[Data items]

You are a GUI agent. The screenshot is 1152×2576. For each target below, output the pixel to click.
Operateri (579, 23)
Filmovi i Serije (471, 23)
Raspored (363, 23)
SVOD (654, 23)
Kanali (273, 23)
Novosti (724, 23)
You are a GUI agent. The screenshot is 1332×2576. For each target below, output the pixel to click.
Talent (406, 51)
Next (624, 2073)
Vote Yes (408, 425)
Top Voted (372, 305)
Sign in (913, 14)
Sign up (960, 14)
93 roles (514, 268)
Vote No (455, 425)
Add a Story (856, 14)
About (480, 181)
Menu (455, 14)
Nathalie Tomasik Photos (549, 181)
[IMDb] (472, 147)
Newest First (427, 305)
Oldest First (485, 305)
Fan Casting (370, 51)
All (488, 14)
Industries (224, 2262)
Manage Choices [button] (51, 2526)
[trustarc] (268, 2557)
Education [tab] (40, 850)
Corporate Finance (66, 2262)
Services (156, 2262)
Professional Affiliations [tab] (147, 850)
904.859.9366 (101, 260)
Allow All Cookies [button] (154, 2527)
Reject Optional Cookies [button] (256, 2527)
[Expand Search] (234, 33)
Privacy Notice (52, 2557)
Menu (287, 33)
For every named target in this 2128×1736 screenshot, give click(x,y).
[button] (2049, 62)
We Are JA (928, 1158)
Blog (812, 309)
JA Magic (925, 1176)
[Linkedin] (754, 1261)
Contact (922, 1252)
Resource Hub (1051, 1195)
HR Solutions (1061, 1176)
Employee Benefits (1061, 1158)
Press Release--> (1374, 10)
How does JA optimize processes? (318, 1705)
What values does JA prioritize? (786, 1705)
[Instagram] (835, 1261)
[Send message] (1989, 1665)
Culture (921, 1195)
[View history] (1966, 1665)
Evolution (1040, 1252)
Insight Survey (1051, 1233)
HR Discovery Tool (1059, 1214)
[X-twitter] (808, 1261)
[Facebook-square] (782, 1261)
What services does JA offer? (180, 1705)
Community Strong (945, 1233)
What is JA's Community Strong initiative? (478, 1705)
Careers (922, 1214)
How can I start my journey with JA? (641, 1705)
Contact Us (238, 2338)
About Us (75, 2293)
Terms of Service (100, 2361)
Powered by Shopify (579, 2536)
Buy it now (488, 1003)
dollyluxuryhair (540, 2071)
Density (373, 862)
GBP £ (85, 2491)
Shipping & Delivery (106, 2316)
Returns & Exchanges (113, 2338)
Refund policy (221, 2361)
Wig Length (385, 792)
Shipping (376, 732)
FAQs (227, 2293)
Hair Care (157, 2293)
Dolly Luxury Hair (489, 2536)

YOUR TASK
Copy every line of the data above in which the string "Cookies" appears.

OUTPUT FOR THIS EXERCISE
Allow All Cookies [button] (154, 2527)
Reject Optional Cookies [button] (256, 2527)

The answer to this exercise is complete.